A propósito deste artigo da Maria João Nogueira sobre o seu avô, lembrei-me de escrever umas linhas sobre o meu avô paterno. O meu avô Zé, aka “O Velho Setenta”. E escrevo, porque foi também um Homem notável.
O meu avô teve seis netos, três rapazes e três raparigas - eu e a minha irmã do lado do meu pai e dois rapazes e duas raparigas do lado da minha tia.
Nado e criado no Alentejo do princípio do Séc. XX, teve uma vida dura. Em jovem já era padeiro, mas o salário não dava para sustentar a família – a mulher, o filho (meu pai) e a filha (minha tia).
Resolveu emigrar para França, a salto claro. Atravessou os Pirinéus a pé. Passado tempo a minha avó seguiu-o. Ele foi para as obras, a minha avó para empregada doméstica.
Vinham todos os Natais e Verões e era uma festa quando chegavam, carregados de brinquedos.
Trazia sempre brinquedos iguaizinhos para os rapazes e diferentes mas também iguazinhos para as raparigas. Não havia discriminações para ninguém.
Tinha um orgulho infinito nos netos. Eu acho que gostava mais deles do que da mulher ou dos próprios filhos.
Apesar das agruras da vida, o meu avô não era um homem rude, bem pelo contrário. Se um neto se esquecia de lhe dar um beijo de manhã ou ao deitar, reclamava logo. Fazia-se-lhe umas festinhas na careca e saltava uma “quinhentola” da carteira.
Não sendo rude, era porém machista e sexista, como é óbvio. Rasgava-se-lhe um sorriso de orelha a orelha quando se falava nos namoricos dos netos, mas se uma neta ia à rua com uma saia mais curta ou um decote um nadinha descaído, começava logo a remoer entre dentes.
Não tinha preferidos, gostava de todos por igual, mas o mais novo – o Bernardo – que já veio muito depois dos outros gozava de um lugarzinho especial no coração dele. Nunca confessado, claro.
Voltado de França, montou uma fábrica de pinhão em Alcácer do Sal, a sua terra. Nunca gramou os empresários portugueses: “Em França, comecei como servente de pedreiro e cheguei a encarregado de estaleiro, aqui um gajo não consegue ir a lado nenhum”, dizia.
Comprou também uma casa, a casa na qual passei todos os Natais da minha infância e adolescência. No final de cada noite de Natal, era certinho como um motor Rabor: O meu avô, com uma pinguinha pequenina a mais punha-se a cantar cantigas alentejanas.
Quando me casei, foi um orgulho. Conheceu a minha mulher algum tempo antes e foi amor à primeira vista. E uma festa quando veio a Aveiro ao meu casamento.
Infelizmente, fui o único dos netos que viria a ver casar.
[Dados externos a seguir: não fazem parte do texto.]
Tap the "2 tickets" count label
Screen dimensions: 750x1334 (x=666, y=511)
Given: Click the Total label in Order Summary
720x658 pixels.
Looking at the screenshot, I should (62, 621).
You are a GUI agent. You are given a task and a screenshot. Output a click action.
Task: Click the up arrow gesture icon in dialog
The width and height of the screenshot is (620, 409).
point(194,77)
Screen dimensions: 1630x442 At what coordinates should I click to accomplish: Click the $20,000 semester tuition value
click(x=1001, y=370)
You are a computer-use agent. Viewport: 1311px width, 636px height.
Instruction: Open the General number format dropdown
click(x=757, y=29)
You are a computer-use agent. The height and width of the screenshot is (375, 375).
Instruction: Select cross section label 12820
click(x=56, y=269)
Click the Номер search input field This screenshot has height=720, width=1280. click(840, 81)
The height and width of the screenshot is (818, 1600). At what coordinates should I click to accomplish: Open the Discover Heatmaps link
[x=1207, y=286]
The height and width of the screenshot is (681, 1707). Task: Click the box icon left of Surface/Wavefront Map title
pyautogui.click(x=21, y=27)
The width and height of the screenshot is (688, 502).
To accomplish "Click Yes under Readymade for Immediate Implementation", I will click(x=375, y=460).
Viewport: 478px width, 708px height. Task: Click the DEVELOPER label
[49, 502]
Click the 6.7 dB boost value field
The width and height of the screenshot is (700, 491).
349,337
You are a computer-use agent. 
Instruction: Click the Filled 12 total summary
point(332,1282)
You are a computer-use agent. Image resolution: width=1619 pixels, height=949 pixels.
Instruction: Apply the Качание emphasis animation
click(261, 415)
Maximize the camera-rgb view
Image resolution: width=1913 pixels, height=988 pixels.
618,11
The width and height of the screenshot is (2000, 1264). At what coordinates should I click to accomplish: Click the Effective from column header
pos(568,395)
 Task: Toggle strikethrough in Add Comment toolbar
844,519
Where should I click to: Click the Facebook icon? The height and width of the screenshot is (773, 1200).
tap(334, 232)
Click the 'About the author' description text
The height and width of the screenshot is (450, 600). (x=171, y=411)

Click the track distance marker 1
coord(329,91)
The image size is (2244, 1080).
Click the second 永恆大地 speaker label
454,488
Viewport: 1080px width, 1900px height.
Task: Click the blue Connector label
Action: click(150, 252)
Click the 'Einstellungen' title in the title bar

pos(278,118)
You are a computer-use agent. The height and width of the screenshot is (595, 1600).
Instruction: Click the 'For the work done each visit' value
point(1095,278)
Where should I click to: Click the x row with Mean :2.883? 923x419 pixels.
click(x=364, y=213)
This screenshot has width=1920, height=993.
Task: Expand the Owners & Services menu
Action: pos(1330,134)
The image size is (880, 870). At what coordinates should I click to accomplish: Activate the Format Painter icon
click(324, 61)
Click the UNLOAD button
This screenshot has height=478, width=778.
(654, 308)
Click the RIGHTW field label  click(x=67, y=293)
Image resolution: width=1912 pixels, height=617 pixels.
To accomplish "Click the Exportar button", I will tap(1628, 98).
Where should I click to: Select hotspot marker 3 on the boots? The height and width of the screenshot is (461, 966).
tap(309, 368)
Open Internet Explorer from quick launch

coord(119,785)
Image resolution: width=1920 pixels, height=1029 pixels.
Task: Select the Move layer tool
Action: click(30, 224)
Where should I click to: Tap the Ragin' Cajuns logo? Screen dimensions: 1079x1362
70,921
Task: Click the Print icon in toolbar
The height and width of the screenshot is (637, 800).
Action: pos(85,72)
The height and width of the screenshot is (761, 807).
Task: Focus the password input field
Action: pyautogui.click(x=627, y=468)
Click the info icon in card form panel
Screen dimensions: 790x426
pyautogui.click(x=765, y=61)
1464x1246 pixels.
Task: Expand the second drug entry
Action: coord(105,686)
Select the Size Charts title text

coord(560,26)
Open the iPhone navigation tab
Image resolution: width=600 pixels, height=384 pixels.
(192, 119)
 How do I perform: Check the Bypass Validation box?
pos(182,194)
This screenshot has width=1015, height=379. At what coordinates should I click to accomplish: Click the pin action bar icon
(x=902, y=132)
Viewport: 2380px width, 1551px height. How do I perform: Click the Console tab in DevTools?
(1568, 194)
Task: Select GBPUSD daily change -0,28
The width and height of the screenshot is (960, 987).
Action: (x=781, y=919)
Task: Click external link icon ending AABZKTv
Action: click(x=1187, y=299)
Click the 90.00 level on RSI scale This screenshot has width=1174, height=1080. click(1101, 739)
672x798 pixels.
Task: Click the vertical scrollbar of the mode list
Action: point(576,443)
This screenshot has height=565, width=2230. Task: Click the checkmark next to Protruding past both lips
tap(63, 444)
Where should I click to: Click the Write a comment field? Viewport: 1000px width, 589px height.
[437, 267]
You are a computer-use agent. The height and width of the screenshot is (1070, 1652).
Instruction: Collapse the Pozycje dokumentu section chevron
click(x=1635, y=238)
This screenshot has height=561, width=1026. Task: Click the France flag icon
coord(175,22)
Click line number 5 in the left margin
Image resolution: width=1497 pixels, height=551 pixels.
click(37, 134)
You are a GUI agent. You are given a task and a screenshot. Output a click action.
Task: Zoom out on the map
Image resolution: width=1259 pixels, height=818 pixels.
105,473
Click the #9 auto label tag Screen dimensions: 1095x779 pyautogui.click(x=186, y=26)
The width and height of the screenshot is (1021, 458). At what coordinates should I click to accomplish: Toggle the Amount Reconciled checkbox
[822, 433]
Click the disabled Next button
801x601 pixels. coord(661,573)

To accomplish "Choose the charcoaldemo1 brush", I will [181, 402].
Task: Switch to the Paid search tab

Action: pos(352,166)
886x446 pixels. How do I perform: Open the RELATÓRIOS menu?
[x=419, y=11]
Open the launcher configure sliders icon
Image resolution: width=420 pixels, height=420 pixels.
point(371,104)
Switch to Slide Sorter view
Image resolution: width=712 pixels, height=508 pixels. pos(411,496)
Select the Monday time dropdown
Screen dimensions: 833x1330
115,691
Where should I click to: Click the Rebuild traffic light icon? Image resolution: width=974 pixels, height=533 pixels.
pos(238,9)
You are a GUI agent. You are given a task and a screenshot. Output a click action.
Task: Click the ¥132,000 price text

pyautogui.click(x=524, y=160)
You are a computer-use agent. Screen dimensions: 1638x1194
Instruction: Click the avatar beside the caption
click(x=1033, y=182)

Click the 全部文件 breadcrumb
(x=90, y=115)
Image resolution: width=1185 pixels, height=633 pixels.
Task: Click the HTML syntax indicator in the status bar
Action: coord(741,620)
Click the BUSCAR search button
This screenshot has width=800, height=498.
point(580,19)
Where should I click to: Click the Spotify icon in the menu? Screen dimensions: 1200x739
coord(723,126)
Um cancro no estômago levou-o nesse mesmo ano com um sofrimento horrível perto do final.
Também tenho imensa pena que ele não tenha conhecido o meu filho. O neto varão (eu), o único a poder dar continuidade ao nome Gamito, teve um filho rapaz. Como ele teria ficado inchado de orgulho. E também teria dos filhos dos meus primos por igual, claro. Ele gostava era de ter a casa cheia com a família.
Aposto que se tivesse podido conviver com os bisnetos, teria tido tudo o que quis da vida.
Tenho saudades tuas avô, mas quem sabe, um dia nos voltaremos a encontrar num lugar e tempo melhor do que estes.
PS. Tenho pena de não ter conhecido o meu avô materno, morreu antes de eu nascer e que também foi um Homem notável, de quem herdei o segundo nome – Augusto. Pelas fotografias, acho que sou parecido com ele.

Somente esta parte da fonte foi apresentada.